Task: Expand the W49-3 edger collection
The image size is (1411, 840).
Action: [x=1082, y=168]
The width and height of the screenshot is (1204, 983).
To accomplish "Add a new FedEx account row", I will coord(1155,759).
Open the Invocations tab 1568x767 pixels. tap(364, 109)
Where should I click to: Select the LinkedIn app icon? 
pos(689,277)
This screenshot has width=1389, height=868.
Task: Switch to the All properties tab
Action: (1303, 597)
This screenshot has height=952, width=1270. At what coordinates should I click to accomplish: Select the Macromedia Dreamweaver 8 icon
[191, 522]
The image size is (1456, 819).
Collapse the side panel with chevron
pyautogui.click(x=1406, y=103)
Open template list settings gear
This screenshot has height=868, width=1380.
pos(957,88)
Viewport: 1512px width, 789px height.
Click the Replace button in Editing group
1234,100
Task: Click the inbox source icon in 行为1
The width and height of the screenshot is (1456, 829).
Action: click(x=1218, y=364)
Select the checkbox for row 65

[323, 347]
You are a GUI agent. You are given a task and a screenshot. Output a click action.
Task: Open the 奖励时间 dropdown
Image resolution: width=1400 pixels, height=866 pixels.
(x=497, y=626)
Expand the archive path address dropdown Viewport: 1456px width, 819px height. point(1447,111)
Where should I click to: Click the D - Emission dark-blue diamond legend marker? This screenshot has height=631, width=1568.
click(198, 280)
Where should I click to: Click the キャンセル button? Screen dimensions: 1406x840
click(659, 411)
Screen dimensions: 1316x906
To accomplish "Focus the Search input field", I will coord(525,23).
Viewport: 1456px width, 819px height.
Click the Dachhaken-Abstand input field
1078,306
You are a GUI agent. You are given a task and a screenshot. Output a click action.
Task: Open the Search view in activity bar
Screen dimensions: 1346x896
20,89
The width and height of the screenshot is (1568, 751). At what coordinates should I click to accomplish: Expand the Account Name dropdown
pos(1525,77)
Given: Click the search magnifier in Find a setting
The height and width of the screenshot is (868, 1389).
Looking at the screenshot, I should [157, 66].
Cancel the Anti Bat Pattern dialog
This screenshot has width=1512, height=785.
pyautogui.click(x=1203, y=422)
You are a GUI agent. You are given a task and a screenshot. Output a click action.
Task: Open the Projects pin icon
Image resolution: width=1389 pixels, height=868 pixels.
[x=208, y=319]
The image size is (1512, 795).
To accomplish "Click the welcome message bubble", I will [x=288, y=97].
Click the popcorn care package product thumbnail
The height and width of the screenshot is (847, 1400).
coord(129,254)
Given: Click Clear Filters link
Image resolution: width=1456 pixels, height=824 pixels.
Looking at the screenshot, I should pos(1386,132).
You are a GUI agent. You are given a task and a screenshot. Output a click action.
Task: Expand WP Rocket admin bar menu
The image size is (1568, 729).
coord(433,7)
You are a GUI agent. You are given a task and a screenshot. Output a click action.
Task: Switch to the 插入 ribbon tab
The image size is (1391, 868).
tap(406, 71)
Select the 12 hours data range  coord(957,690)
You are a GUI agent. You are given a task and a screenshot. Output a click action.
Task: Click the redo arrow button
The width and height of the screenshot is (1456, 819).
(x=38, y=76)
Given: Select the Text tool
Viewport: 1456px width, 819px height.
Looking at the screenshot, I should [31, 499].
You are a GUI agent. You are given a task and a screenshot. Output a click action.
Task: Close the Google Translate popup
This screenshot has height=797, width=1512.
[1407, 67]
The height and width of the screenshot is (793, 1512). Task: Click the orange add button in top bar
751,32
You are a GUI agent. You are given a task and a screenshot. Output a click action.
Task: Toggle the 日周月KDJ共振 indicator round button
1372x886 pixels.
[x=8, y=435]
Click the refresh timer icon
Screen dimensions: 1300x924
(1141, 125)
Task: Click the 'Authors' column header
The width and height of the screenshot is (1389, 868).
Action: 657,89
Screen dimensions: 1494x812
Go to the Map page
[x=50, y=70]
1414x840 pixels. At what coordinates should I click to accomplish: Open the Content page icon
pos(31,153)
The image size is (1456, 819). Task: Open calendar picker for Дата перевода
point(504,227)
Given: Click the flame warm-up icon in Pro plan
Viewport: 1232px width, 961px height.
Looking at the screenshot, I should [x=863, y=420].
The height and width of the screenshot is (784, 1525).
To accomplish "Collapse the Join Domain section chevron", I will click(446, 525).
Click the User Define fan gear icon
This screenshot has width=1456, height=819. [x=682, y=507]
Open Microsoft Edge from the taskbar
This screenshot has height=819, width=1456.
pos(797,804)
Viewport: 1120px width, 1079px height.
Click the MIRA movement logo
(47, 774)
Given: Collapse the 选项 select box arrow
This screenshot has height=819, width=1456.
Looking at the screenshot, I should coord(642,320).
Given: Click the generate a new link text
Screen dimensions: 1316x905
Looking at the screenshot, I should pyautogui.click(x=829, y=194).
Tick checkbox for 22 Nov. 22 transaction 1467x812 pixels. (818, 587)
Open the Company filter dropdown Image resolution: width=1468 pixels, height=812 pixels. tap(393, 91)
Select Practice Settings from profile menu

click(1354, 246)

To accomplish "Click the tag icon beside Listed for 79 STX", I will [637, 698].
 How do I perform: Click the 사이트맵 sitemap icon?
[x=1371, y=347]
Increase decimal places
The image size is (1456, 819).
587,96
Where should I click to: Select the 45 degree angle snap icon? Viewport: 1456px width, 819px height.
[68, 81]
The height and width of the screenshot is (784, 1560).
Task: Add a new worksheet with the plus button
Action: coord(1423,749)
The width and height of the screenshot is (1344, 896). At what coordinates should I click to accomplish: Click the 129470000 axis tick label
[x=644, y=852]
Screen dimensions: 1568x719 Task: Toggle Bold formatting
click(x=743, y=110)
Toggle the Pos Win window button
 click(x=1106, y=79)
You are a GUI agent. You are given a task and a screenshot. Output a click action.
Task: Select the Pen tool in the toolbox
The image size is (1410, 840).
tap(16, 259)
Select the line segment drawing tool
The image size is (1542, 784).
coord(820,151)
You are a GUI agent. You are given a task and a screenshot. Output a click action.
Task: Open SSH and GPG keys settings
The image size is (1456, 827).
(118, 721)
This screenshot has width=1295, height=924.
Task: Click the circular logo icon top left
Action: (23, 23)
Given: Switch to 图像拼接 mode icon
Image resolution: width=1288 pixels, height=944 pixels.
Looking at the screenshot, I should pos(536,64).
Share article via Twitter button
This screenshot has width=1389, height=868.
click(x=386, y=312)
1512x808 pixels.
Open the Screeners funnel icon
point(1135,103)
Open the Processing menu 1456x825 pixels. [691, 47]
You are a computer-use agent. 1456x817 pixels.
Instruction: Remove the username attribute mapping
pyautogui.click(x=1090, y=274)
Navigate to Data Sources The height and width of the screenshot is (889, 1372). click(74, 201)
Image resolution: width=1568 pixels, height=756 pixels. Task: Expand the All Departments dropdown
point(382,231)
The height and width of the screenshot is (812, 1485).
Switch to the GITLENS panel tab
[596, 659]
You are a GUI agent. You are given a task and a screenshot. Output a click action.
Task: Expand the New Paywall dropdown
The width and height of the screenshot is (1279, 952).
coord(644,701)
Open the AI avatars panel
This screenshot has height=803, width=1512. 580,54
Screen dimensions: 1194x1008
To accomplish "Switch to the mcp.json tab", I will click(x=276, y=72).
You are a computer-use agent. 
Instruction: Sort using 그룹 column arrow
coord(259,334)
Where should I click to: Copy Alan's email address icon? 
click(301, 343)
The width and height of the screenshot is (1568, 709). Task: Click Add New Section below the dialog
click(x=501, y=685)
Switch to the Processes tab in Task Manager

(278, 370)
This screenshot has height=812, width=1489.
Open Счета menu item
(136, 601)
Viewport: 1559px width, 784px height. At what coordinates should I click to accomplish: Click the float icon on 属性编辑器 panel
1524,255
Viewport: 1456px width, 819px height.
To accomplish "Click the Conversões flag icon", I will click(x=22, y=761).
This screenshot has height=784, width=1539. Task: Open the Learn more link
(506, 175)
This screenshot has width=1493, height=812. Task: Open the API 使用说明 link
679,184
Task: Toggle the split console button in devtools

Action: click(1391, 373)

◆ WORK INSTRUCTION
Could you set down, word for word, only the lines above from the line with "Given: Collapse the 选项 select box arrow" to the line with "Given: Click the generate a new link text", including both?

◆ FINISHED EXERCISE
Given: Collapse the 选项 select box arrow
This screenshot has height=819, width=1456.
Looking at the screenshot, I should coord(642,320).
Given: Click the generate a new link text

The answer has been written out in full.